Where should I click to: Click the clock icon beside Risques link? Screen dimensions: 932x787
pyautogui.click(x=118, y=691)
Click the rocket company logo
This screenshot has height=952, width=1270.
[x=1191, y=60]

▬▬▬

— TO DO —
Put every line of the items above into a JSON list of strings, one string per line, omitting blank lines.

— ANSWER TO THE EXERCISE —
[
  "Where should I click to: Click the clock icon beside Risques link? Screen dimensions: 932x787",
  "pyautogui.click(x=118, y=691)",
  "Click the rocket company logo",
  "This screenshot has height=952, width=1270.",
  "[x=1191, y=60]"
]